__Assignment A__:
Answer the following questions using the decision extract.
(i) In what month and year did the Applicant make the written request to revoke the cancellation of his visa?
(ii) What age did the Applicant give for Child B in his SFIC?
(iii) In what city does Child A live?
__Assignment B__:
Quote the decision extract word for word between "In his SFIC, dated" and "are not known.", inclusive.
(Page extract Opens)
The Direction sets out a number of factors to take into consideration with respect to the best interests of minor children in Australia. Those include, relevantly:
·the nature and duration of the relationship between the child and the person, noting that less weight should generally be given where there have been long periods of absence, or limited meaningful contact (including whether an existing Court order restricts contact);
·the extent to which the person is likely to play a positive parental role in the future, taking into account the time until the child turns 18, and including any Court order relating to parental access and care arrangements;
·the impact of the non-citizen’s prior conduct, and any likely future conduct, and whether that conduct has, or will have a negative impact on the child;
·the likely effect that any separation from the non-citizen would have on the child, taking into account the child’s or non-citizens ability to maintain contact in other ways;
·whether there are other persons who already fulfil a parental role in relation to the child;
·any known views of the child.
In June 2019 the Applicant made a written request to the Respondent to revoke the mandatory cancellation of his visa. In that request, in the section that asks Applicants to list minor children whose best interests would be affected by the decision, the Applicant nominated his son, Child A. He did not give a date of birth but said Child A was 12 years old and gave the name of Child A’s mother. He did not nominate any other child.
In his SFIC, dated 26 June 2020, he nominated Child A and a daughter, Child B, who he said was 16 years old.
According to the Applicant, he was with Child A’s mother for the first four years of Child A’s life and he spent time with Child A on a daily basis. After that relationship broke down, the Applicant saw Child A around once every two weeks. Around five years ago, Child A’s mother stopped him from seeing Child A. The Applicant managed to resume contact with Child A but it was on a much less frequent basis. He currently has some telephone contact with Child A. He is not on speaking terms with Child A’s mother, however if he is returned to the community he will try to have a parental relationship with Child A. Child A lives in Brisbane with his mother. She fulfils a parental role and there is every indication that she will continue to do that. Child A’s views are not known.
(Page extract Closes)
(Data Opens)
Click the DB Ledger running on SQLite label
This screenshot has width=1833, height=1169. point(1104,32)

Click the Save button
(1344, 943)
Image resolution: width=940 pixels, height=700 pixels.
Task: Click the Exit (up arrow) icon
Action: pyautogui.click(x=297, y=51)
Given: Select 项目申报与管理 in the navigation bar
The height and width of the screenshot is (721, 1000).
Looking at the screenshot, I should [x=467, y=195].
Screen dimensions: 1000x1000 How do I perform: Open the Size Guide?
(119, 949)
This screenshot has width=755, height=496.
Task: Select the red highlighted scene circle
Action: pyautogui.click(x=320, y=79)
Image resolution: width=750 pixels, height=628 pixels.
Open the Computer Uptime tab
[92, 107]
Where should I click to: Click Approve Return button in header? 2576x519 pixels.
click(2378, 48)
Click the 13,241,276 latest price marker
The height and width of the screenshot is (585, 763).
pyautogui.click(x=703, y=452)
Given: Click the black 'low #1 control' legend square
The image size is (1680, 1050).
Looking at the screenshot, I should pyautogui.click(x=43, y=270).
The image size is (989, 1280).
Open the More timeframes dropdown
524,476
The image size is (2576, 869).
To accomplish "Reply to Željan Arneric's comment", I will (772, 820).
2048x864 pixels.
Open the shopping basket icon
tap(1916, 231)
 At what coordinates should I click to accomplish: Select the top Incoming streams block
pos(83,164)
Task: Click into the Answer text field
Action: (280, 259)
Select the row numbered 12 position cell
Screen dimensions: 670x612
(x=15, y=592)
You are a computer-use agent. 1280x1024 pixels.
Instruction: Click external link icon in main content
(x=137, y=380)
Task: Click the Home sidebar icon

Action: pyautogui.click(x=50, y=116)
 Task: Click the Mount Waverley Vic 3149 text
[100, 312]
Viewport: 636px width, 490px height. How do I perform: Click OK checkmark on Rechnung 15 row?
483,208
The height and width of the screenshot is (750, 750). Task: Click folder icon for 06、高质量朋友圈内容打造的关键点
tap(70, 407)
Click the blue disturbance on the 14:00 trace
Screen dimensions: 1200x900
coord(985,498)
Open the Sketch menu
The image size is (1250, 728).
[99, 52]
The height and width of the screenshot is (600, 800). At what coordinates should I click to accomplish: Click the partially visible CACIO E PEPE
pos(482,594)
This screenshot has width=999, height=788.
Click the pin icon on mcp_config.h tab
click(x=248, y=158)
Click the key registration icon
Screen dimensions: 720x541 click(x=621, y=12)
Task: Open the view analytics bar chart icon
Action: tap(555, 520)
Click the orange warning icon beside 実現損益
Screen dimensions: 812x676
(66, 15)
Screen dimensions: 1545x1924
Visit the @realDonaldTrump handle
(Data Closes)
__Task solution A__:
(i) June 2019
(ii) 16 years old
(iii) Brisbane

__Task solution B__:
In his SFIC, dated 26 June 2020, he nominated Child A and a daughter, Child B, who he said was 16 years old.
According to the Applicant, he was with Child A’s mother for the first four years of Child A’s life and he spent time with Child A on a daily basis. After that relationship broke down, the Applicant saw Child A around once every two weeks. Around five years ago, Child A’s mother stopped him from seeing Child A. The Applicant managed to resume contact with Child A but it was on a much less frequent basis. He currently has some telephone contact with Child A. He is not on speaking terms with Child A’s mother, however if he is returned to the community he will try to have a parental relationship with Child A. Child A lives in Brisbane with his mother. She fulfils a parental role and there is every indication that she will continue to do that. Child A’s views are not known.